There are a lot of things in Haiti that we will get to experience for the first time. We have experienced weddings, graduations, school meetings, immigration, etc. and we will continue to experience new things the longer we live here. Today I want to tell you about our most recent experience, a funeral. I want to start by asking for prayers for a very dear family to us as Marjorie, our cook, recently lost her father. Marjorie was 1 of his 3 daughters and he had a son as well. They were all devastated at their loss, and remember, Marjorie is just 21 years old, so she lost her father at a young age. Thank you for praying for her and for her family.

When we found out that her father died, we wanted to visit her, so she asked if she could come over to our house. She was very upset, so Jess just sat with them for a while (I had to make a trip into Port to take care of some paperwork, so I wasn’t there for the first visit) and talked. They were very open with the fact that her Father was not a Christian and how sad they were about that fact. They were also very open about how the funeral process works. It is much different than in America. First of all, it was over a week in between his death and when the funeral took place, and during that week the family who was grieving was expected to take care of basically the entire community. They were required to have coffee for whoever wanted it in the morning and other beverages every evening. They were supposed to put up a tarp in their yard signifying that they were serving these things. However, we also found out, if they did not serve these things that people would come to their house and, as they put it, “break our tables or steal our things.”

I was kind of shocked by this, that the family who was supposed to be mourning was the family that was supposed to provide food and drinks to an entire community. So we gave Marjorie the week off to be with her family and to take care of what they needed to take care of, but the more we asked around, the more we realized that what they told us was not an exaggeration. People did not come by and take care of them and do things for them so that they could grieve, people came by and expected the family to take care of them! Even when we brought our kids by, they asked for something to drink until we got pretty angry with them and told them to stop.

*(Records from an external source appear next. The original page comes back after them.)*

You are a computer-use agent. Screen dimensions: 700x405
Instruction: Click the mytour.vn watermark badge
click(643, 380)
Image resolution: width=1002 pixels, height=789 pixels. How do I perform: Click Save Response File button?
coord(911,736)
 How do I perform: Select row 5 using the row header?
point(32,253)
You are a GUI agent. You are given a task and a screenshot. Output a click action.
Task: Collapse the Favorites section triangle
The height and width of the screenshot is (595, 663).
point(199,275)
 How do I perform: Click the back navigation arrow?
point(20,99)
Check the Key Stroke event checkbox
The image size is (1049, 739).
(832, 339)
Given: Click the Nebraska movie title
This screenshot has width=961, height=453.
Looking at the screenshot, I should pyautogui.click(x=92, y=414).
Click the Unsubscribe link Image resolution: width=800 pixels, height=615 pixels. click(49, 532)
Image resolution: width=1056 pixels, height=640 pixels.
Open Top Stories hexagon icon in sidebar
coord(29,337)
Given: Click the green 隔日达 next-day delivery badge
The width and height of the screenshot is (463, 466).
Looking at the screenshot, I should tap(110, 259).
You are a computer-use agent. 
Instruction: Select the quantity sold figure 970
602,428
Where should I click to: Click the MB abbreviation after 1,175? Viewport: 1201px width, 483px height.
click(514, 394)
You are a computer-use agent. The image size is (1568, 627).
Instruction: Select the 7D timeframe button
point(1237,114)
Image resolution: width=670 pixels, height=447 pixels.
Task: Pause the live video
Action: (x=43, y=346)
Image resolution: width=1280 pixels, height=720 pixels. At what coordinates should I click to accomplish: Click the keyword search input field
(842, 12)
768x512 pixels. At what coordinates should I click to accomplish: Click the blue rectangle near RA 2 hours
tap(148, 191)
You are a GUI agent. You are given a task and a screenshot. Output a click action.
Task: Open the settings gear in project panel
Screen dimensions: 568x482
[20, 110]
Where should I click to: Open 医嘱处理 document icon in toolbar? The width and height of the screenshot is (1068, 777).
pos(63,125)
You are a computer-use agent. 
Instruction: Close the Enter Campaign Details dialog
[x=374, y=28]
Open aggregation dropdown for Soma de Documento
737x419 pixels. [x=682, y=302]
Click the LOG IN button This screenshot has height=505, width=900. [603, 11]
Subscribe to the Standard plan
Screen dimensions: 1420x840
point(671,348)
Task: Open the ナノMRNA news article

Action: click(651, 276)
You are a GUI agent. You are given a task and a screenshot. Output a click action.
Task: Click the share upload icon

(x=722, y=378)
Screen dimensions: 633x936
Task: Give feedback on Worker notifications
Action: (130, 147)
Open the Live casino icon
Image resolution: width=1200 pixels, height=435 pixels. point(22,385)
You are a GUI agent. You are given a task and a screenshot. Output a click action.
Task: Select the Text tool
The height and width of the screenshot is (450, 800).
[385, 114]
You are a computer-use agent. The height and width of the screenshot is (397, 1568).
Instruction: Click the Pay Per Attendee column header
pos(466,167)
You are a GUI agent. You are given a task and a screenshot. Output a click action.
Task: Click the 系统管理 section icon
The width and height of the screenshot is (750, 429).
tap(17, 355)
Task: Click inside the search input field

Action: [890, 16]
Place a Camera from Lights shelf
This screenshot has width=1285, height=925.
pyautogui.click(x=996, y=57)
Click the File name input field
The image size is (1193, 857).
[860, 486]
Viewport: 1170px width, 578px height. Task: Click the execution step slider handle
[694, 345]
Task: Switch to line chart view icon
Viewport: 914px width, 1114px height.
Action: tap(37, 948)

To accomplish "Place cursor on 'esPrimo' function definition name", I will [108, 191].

Anyway, the funeral was very similar to an American funeral. The pastor got up and preached and a few songs were sung and it was over in about 45 minutes. The only real difference (besides wearing a suit in a crowded room with no a/c) was the expressive way that the family participated, but that is definitely cultural. Haitians are far more emotional, in general, than Americans or at least the Americans that I spend a good deal of time with. After the funeral, we went to the graveside. This started off similar to an American service as we all got into our cars/motos and began to make our way to where the body would be buried. The biggest difference was, about ½ a mile from the spot most of the people got out of their cars, including a small marching band and began to walk the final ½ mile. They were singing and playing and the cars just moved slowly along behind until we got to the cemetery. When we arrived everything pretty much wound down within a couple of minutes, we put Marjorie in our truck and we took her home. Marjorie was a lot less expressive than her sisters or Mom, so it was kind of sad to see others get more attention than her. She was definitely happy to see Jessica and to ride home with us.

There were many similarities and differences between how this process works here and how it works in America, but the one I could not figure out was why the family was required to take care of others rather than vice versa. I tried to just call it a “cultural difference,” but is that really what it is? When someone else is hurting, shouldn’t we try to comfort them and be there for them? We were even told by some Haitians that people here are happy when someone dies because it means they can eat and drink for a while and someone else will pay for it. One thing we will teach our kids, regardless of culture, is how important it is to be there when their friends or family are hurting. We will teach them to love and care for those who are in mourning and to never expect something in return. Some things are cultural differences, but some things we want to teach our children how to be like Christ regardless of culture.